## EXERCISE
Change "gift box icon" to "present icon" throughout the listing below, and reproduce every other line as it stands.

[Start PROVIDED DATA]

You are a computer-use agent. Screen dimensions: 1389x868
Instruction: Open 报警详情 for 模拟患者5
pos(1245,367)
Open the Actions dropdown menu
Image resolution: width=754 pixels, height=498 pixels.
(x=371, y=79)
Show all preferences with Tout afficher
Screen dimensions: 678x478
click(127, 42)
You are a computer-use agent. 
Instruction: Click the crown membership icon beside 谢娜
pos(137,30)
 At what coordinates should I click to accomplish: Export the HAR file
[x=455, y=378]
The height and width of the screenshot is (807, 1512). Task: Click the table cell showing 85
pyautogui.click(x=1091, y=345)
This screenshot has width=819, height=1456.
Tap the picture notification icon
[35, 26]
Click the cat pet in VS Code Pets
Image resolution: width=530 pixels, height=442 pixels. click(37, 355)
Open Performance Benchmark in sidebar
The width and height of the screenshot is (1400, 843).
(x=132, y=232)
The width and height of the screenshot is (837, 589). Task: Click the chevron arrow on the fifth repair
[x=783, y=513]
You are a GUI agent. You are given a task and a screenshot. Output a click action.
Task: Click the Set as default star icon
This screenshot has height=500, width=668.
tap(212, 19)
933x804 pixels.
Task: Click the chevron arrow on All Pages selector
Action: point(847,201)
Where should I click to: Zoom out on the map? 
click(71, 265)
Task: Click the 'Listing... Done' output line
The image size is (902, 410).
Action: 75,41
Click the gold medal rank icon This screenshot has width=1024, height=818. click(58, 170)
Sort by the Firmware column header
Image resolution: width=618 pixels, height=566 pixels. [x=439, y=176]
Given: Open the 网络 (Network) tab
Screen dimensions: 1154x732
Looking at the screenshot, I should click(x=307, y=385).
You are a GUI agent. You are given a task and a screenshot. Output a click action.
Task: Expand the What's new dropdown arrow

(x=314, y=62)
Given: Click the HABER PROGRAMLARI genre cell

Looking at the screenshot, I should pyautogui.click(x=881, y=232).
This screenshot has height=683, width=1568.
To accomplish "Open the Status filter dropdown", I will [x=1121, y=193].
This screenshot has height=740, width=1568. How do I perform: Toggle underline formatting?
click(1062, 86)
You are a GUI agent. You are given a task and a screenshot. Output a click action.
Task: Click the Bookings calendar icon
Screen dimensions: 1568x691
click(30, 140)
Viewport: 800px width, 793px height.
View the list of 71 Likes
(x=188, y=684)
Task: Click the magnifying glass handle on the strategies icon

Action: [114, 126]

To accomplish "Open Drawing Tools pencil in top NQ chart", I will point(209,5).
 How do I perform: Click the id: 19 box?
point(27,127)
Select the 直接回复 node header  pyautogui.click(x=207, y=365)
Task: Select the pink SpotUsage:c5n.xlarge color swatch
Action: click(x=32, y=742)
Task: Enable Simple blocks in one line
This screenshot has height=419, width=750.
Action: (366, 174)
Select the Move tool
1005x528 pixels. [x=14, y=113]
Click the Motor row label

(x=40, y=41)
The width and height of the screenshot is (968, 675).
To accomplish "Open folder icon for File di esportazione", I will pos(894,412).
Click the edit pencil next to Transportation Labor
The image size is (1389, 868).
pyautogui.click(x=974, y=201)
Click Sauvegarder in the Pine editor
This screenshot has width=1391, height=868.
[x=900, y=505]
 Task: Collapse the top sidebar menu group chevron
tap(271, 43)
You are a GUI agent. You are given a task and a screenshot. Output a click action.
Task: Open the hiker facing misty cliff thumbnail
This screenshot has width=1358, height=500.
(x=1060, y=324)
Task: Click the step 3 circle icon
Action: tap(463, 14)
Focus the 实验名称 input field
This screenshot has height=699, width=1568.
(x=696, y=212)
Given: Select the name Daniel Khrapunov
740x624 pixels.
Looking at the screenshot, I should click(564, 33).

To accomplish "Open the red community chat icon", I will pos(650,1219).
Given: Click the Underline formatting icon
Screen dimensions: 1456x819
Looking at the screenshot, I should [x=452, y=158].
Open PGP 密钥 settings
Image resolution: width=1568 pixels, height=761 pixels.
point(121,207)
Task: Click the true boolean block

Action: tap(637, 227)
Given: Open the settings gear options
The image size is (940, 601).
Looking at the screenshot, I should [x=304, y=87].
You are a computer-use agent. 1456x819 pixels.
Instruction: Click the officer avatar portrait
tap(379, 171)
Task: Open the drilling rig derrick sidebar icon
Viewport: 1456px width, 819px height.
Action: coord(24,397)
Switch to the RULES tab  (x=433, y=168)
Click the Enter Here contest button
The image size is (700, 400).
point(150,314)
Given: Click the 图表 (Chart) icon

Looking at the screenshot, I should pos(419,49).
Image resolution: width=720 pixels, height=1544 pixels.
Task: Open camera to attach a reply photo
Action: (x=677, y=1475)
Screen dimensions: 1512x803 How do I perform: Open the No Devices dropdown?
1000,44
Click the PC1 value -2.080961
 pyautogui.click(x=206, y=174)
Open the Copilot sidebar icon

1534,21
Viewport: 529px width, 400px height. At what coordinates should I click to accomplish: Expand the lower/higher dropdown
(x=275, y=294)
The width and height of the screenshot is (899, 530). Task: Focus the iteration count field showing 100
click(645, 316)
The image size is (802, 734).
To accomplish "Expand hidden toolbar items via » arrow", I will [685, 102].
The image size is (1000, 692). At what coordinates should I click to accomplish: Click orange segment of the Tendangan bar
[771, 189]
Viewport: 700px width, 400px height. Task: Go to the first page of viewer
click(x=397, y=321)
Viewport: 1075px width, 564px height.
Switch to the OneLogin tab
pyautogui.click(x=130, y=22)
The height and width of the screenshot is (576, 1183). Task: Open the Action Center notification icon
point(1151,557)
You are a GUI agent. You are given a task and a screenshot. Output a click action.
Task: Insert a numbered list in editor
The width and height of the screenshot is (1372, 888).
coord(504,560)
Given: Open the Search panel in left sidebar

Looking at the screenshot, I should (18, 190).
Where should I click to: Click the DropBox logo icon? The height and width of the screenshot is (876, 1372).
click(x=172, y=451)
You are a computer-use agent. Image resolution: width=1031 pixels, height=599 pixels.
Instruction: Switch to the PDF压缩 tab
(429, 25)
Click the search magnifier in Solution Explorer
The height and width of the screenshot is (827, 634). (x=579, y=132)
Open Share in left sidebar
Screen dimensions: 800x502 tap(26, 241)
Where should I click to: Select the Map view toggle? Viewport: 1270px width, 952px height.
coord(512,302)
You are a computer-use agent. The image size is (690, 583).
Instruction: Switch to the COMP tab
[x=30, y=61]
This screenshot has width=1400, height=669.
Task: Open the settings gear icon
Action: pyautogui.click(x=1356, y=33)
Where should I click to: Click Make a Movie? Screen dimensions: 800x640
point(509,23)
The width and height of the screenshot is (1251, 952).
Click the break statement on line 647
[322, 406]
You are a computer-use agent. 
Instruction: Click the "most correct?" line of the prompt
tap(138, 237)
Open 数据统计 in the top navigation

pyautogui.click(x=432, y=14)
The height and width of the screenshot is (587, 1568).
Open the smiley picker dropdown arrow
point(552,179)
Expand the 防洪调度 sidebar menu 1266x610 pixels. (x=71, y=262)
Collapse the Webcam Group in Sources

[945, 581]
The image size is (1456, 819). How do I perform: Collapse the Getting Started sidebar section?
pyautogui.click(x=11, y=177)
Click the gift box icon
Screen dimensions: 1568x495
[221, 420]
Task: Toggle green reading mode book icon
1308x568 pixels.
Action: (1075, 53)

[End PROVIDED DATA]

## THE COMPLETED TASK
You are a computer-use agent. Screen dimensions: 1389x868
Instruction: Open 报警详情 for 模拟患者5
pos(1245,367)
Open the Actions dropdown menu
Image resolution: width=754 pixels, height=498 pixels.
(x=371, y=79)
Show all preferences with Tout afficher
Screen dimensions: 678x478
click(127, 42)
You are a computer-use agent. 
Instruction: Click the crown membership icon beside 谢娜
pos(137,30)
 At what coordinates should I click to accomplish: Export the HAR file
[x=455, y=378]
The height and width of the screenshot is (807, 1512). Task: Click the table cell showing 85
pyautogui.click(x=1091, y=345)
This screenshot has width=819, height=1456.
Tap the picture notification icon
[35, 26]
Click the cat pet in VS Code Pets
Image resolution: width=530 pixels, height=442 pixels. click(37, 355)
Open Performance Benchmark in sidebar
The width and height of the screenshot is (1400, 843).
(x=132, y=232)
The width and height of the screenshot is (837, 589). Task: Click the chevron arrow on the fifth repair
[x=783, y=513]
You are a GUI agent. You are given a task and a screenshot. Output a click action.
Task: Click the Set as default star icon
This screenshot has height=500, width=668.
tap(212, 19)
933x804 pixels.
Task: Click the chevron arrow on All Pages selector
Action: point(847,201)
Where should I click to: Zoom out on the map? 
click(71, 265)
Task: Click the 'Listing... Done' output line
The image size is (902, 410).
Action: 75,41
Click the gold medal rank icon This screenshot has width=1024, height=818. click(58, 170)
Sort by the Firmware column header
Image resolution: width=618 pixels, height=566 pixels. [x=439, y=176]
Given: Open the 网络 (Network) tab
Screen dimensions: 1154x732
Looking at the screenshot, I should click(x=307, y=385).
You are a GUI agent. You are given a task and a screenshot. Output a click action.
Task: Expand the What's new dropdown arrow

(x=314, y=62)
Given: Click the HABER PROGRAMLARI genre cell

Looking at the screenshot, I should pyautogui.click(x=881, y=232).
This screenshot has height=683, width=1568.
To accomplish "Open the Status filter dropdown", I will [x=1121, y=193].
This screenshot has height=740, width=1568. How do I perform: Toggle underline formatting?
click(1062, 86)
You are a GUI agent. You are given a task and a screenshot. Output a click action.
Task: Click the Bookings calendar icon
Screen dimensions: 1568x691
click(30, 140)
Viewport: 800px width, 793px height.
View the list of 71 Likes
(x=188, y=684)
Task: Click the magnifying glass handle on the strategies icon

Action: [114, 126]

To accomplish "Open Drawing Tools pencil in top NQ chart", I will point(209,5).
 How do I perform: Click the id: 19 box?
point(27,127)
Select the 直接回复 node header  pyautogui.click(x=207, y=365)
Task: Select the pink SpotUsage:c5n.xlarge color swatch
Action: click(x=32, y=742)
Task: Enable Simple blocks in one line
This screenshot has height=419, width=750.
Action: (366, 174)
Select the Move tool
1005x528 pixels. [x=14, y=113]
Click the Motor row label

(x=40, y=41)
The width and height of the screenshot is (968, 675).
To accomplish "Open folder icon for File di esportazione", I will pos(894,412).
Click the edit pencil next to Transportation Labor
The image size is (1389, 868).
pyautogui.click(x=974, y=201)
Click Sauvegarder in the Pine editor
This screenshot has width=1391, height=868.
[x=900, y=505]
 Task: Collapse the top sidebar menu group chevron
tap(271, 43)
You are a GUI agent. You are given a task and a screenshot. Output a click action.
Task: Open the hiker facing misty cliff thumbnail
This screenshot has width=1358, height=500.
(x=1060, y=324)
Task: Click the step 3 circle icon
Action: tap(463, 14)
Focus the 实验名称 input field
This screenshot has height=699, width=1568.
(x=696, y=212)
Given: Select the name Daniel Khrapunov
740x624 pixels.
Looking at the screenshot, I should click(564, 33).

To accomplish "Open the red community chat icon", I will pos(650,1219).
Given: Click the Underline formatting icon
Screen dimensions: 1456x819
Looking at the screenshot, I should [x=452, y=158].
Open PGP 密钥 settings
Image resolution: width=1568 pixels, height=761 pixels.
point(121,207)
Task: Click the true boolean block

Action: tap(637, 227)
Given: Open the settings gear options
The image size is (940, 601).
Looking at the screenshot, I should [x=304, y=87].
You are a computer-use agent. 1456x819 pixels.
Instruction: Click the officer avatar portrait
tap(379, 171)
Task: Open the drilling rig derrick sidebar icon
Viewport: 1456px width, 819px height.
Action: coord(24,397)
Switch to the RULES tab  (x=433, y=168)
Click the Enter Here contest button
The image size is (700, 400).
point(150,314)
Given: Click the 图表 (Chart) icon

Looking at the screenshot, I should pos(419,49).
Image resolution: width=720 pixels, height=1544 pixels.
Task: Open camera to attach a reply photo
Action: (x=677, y=1475)
Screen dimensions: 1512x803 How do I perform: Open the No Devices dropdown?
1000,44
Click the PC1 value -2.080961
 pyautogui.click(x=206, y=174)
Open the Copilot sidebar icon

1534,21
Viewport: 529px width, 400px height. At what coordinates should I click to accomplish: Expand the lower/higher dropdown
(x=275, y=294)
The width and height of the screenshot is (899, 530). Task: Focus the iteration count field showing 100
click(645, 316)
The image size is (802, 734).
To accomplish "Expand hidden toolbar items via » arrow", I will [685, 102].
The image size is (1000, 692). At what coordinates should I click to accomplish: Click orange segment of the Tendangan bar
[771, 189]
Viewport: 700px width, 400px height. Task: Go to the first page of viewer
click(x=397, y=321)
Viewport: 1075px width, 564px height.
Switch to the OneLogin tab
pyautogui.click(x=130, y=22)
The height and width of the screenshot is (576, 1183). Task: Open the Action Center notification icon
point(1151,557)
You are a GUI agent. You are given a task and a screenshot. Output a click action.
Task: Insert a numbered list in editor
The width and height of the screenshot is (1372, 888).
coord(504,560)
Given: Open the Search panel in left sidebar

Looking at the screenshot, I should (18, 190).
Where should I click to: Click the DropBox logo icon? The height and width of the screenshot is (876, 1372).
click(x=172, y=451)
You are a computer-use agent. Image resolution: width=1031 pixels, height=599 pixels.
Instruction: Switch to the PDF压缩 tab
(429, 25)
Click the search magnifier in Solution Explorer
The height and width of the screenshot is (827, 634). (x=579, y=132)
Open Share in left sidebar
Screen dimensions: 800x502 tap(26, 241)
Where should I click to: Select the Map view toggle? Viewport: 1270px width, 952px height.
coord(512,302)
You are a computer-use agent. The image size is (690, 583).
Instruction: Switch to the COMP tab
[x=30, y=61]
This screenshot has width=1400, height=669.
Task: Open the settings gear icon
Action: pyautogui.click(x=1356, y=33)
Where should I click to: Click Make a Movie? Screen dimensions: 800x640
point(509,23)
The width and height of the screenshot is (1251, 952).
Click the break statement on line 647
[322, 406]
You are a computer-use agent. 
Instruction: Click the "most correct?" line of the prompt
tap(138, 237)
Open 数据统计 in the top navigation

pyautogui.click(x=432, y=14)
The height and width of the screenshot is (587, 1568).
Open the smiley picker dropdown arrow
point(552,179)
Expand the 防洪调度 sidebar menu 1266x610 pixels. (x=71, y=262)
Collapse the Webcam Group in Sources

[945, 581]
The image size is (1456, 819). How do I perform: Collapse the Getting Started sidebar section?
pyautogui.click(x=11, y=177)
Click the present icon
Screen dimensions: 1568x495
[221, 420]
Task: Toggle green reading mode book icon
1308x568 pixels.
Action: (1075, 53)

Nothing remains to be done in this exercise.